Dual Metabolic Rewiring Amplifies Cellular Oxidation and Reverses Immunosuppression for Combating Orthotopic Triple-Negative Breast Cancer

Abstract

Abnormal glucose/lactate metabolism is one of the key hallmarks of a tumor. Leveraging the excessive metabolite lactate to generate reactive oxygen species (ROS) by lactate oxidase (LOx) has become an efficient method for cancer therapy. However, the hypoxic tumor microenvironment (TME) and ROS-scavenging enzymes largely restrict the catalytic activity of LOx. Herein, we design an ROS generator composed of LOx-encapsulated and 7-ethyl-10-hydroxycamptothecin (SN-38)- and tamoxifen (TAM)-coloaded membrane fusion liposomes, which can directly release cargoes via fusion with cancer cell membranes. Through the glycolysis promotion and mitochondrial respiration inhibition by TAM, and the antioxidant enzyme downregulation by SN-38, the generator not only spares oxygen and increases intracellular lactate for LOx catalysis to yield cytotoxic H₂O₂, but also avoids ROS removal, realizing triple-amplified ROS production and effective cancer cell killing.
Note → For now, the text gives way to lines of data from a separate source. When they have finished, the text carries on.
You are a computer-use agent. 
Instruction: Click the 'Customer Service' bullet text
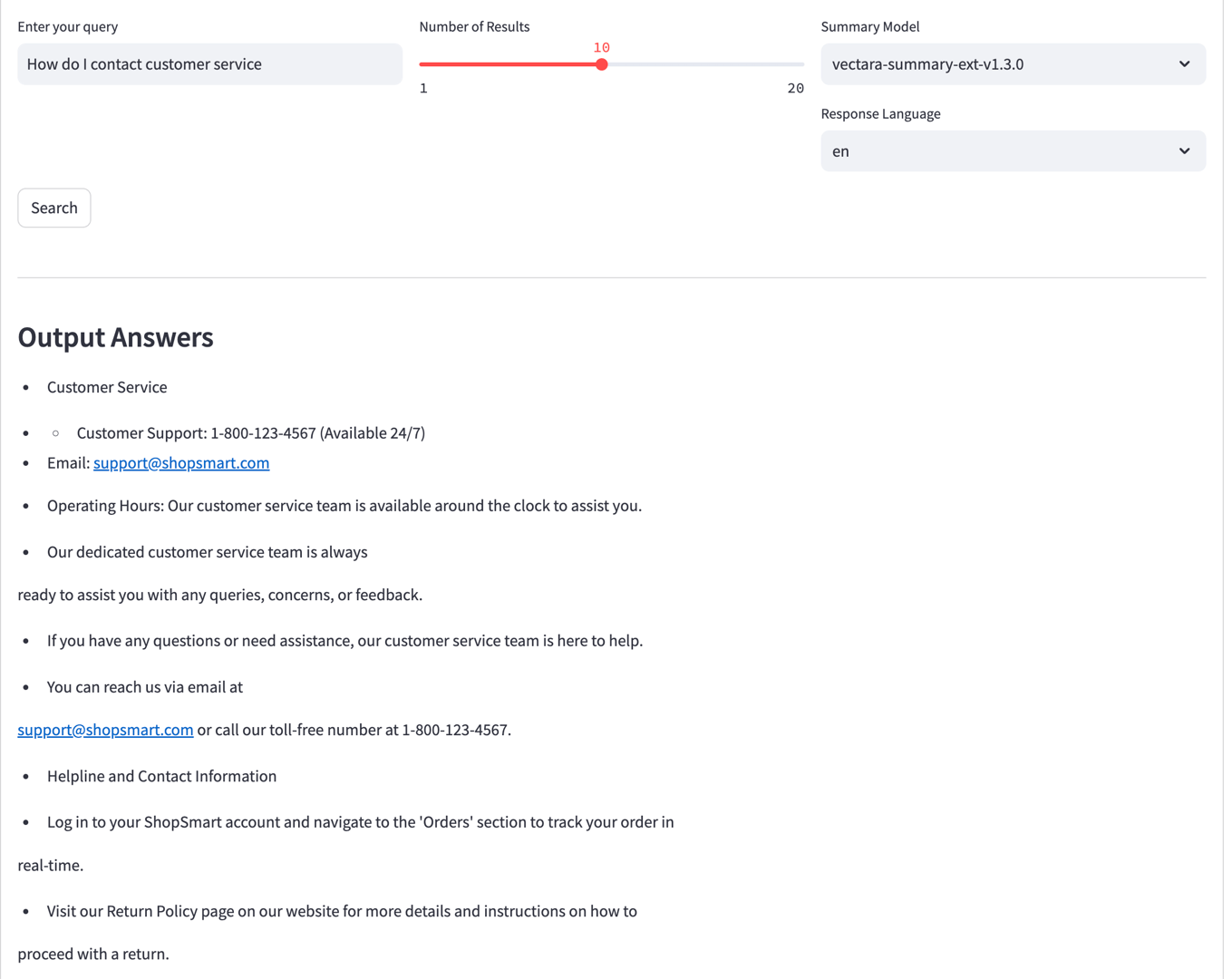click(x=107, y=387)
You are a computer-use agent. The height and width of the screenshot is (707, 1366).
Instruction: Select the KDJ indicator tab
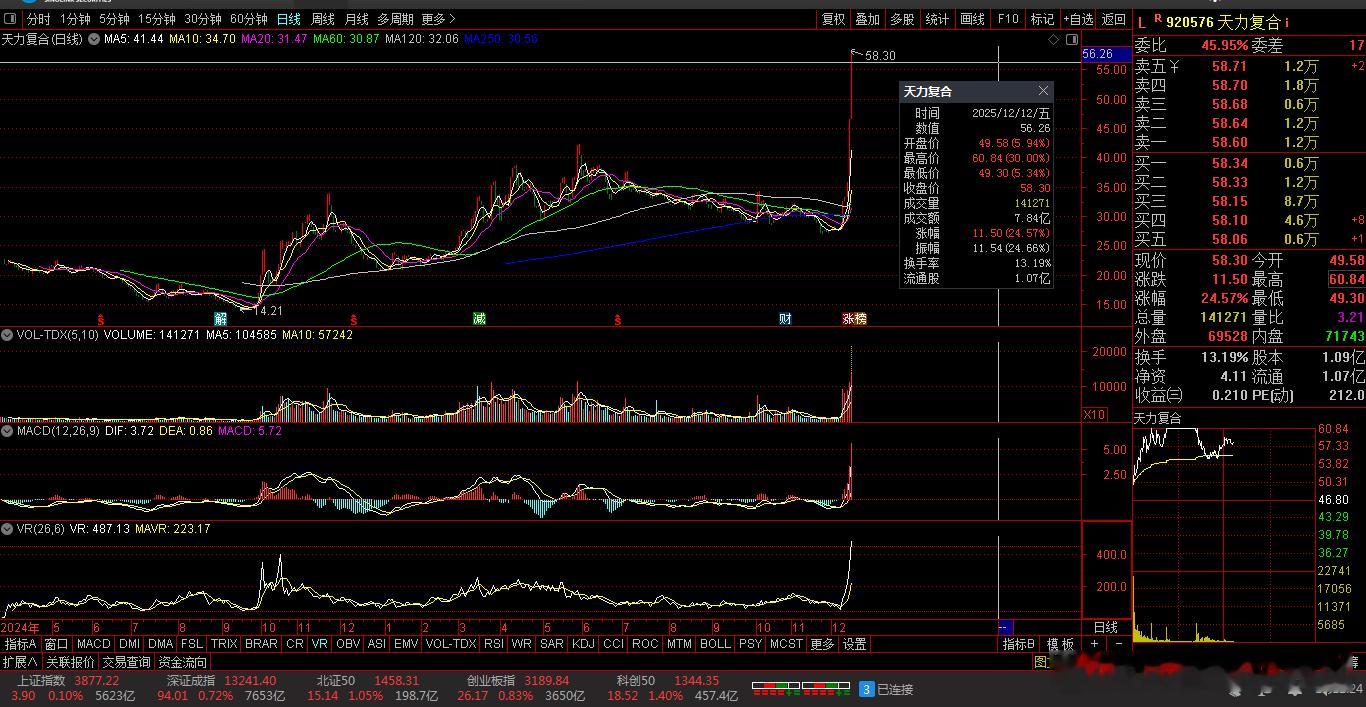tap(582, 644)
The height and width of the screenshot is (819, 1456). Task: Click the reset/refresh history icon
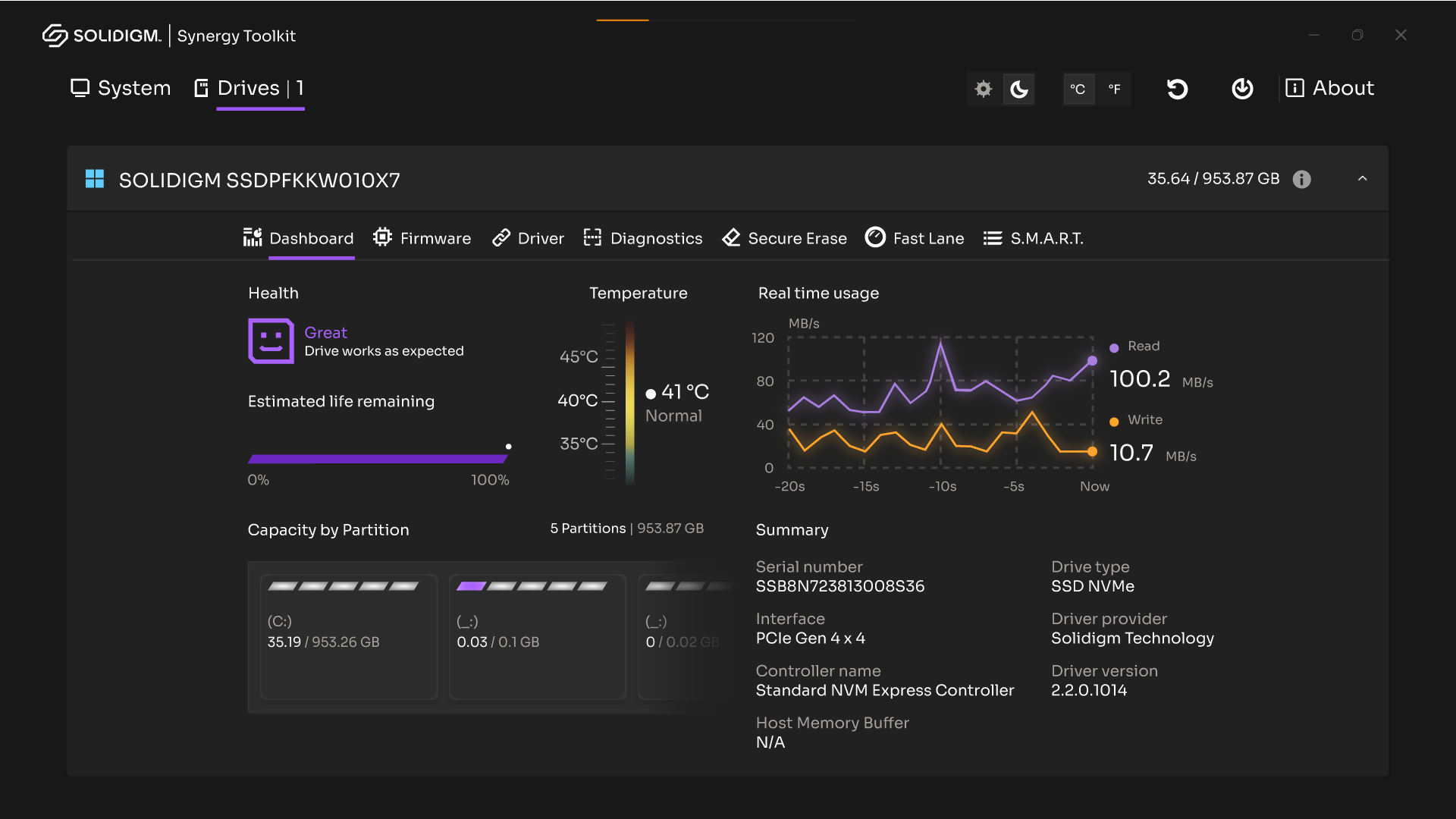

In the TME of an orthotopic breast cancer model, the generator consumes lactate and produces immunostimulatory H₂O₂, thereby promoting the M1-like polarization of tumor-associated macrophages and suppressing regulatory T cells to remodel the immunosuppressive TME. Additionally, the generator inhibits angiogenesis and further cancer metastasis via hypoxia inducible factor-1α (HIF-1α) signaling blockage. Collectively, this work provides an inspirational example of using a glucose/lactate metabolism interference strategy to fight against orthotopic triple-negative breast cancer.